→ **Directions for this task**: Please quote exactly the opening lines of the data, from the first line to the one where "The width and height of the screenshot is (1512, 811)." appears.

Saved data entries
☆ ☆ ☆ ☆

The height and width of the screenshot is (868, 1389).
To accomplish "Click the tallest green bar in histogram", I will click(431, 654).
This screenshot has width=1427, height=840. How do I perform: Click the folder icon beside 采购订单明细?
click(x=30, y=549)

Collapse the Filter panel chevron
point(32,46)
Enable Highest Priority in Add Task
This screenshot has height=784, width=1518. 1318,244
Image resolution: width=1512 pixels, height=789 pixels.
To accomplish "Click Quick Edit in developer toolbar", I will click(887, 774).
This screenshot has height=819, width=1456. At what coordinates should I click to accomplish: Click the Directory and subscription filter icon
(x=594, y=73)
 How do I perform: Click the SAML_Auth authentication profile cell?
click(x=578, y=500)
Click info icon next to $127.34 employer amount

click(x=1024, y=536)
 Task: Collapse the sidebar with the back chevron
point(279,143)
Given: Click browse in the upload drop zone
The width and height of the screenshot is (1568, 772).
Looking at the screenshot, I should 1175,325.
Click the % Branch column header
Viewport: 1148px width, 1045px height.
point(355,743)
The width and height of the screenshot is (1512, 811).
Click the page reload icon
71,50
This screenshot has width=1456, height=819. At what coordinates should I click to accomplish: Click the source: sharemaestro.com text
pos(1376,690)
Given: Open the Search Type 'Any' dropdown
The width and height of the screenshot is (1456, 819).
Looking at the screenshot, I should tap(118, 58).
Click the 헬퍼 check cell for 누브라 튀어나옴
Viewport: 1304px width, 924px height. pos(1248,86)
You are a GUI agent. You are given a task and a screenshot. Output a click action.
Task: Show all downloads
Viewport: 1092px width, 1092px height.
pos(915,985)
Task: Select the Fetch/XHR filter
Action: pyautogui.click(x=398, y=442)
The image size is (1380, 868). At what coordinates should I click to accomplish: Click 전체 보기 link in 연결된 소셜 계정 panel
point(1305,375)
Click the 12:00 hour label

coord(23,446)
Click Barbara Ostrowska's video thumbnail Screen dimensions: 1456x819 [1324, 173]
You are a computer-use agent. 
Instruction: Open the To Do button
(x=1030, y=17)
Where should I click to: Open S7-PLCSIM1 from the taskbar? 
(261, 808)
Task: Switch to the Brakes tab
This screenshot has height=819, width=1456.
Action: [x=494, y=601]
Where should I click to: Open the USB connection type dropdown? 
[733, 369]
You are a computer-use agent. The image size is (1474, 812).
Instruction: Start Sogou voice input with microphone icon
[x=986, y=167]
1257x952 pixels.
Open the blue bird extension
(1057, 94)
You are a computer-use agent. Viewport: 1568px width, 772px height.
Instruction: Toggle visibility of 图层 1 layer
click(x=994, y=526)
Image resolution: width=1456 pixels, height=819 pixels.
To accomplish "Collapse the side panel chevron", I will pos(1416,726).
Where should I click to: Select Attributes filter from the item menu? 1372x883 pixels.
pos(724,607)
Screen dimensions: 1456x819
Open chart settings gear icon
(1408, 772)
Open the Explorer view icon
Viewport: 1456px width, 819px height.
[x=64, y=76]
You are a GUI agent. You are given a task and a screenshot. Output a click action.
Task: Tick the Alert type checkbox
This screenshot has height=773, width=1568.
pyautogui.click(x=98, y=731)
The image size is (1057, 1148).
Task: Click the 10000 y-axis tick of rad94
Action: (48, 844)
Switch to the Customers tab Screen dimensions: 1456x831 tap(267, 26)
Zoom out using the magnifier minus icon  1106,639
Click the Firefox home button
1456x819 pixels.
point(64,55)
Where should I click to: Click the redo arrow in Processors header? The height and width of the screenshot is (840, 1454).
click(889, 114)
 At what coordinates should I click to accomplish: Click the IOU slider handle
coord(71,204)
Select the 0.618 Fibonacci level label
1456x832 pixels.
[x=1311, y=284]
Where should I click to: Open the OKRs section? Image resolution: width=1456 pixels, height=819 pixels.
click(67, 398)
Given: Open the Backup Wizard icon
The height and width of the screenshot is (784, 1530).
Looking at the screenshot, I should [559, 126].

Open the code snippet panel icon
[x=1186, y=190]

☆ ☆ ☆ ☆

→ **Solution to the exercise**:
The height and width of the screenshot is (868, 1389).
To accomplish "Click the tallest green bar in histogram", I will click(431, 654).
This screenshot has width=1427, height=840. How do I perform: Click the folder icon beside 采购订单明细?
click(x=30, y=549)

Collapse the Filter panel chevron
point(32,46)
Enable Highest Priority in Add Task
This screenshot has height=784, width=1518. 1318,244
Image resolution: width=1512 pixels, height=789 pixels.
To accomplish "Click Quick Edit in developer toolbar", I will click(887, 774).
This screenshot has height=819, width=1456. At what coordinates should I click to accomplish: Click the Directory and subscription filter icon
(x=594, y=73)
 How do I perform: Click the SAML_Auth authentication profile cell?
click(x=578, y=500)
Click info icon next to $127.34 employer amount

click(x=1024, y=536)
 Task: Collapse the sidebar with the back chevron
point(279,143)
Given: Click browse in the upload drop zone
The width and height of the screenshot is (1568, 772).
Looking at the screenshot, I should 1175,325.
Click the % Branch column header
Viewport: 1148px width, 1045px height.
point(355,743)
The width and height of the screenshot is (1512, 811).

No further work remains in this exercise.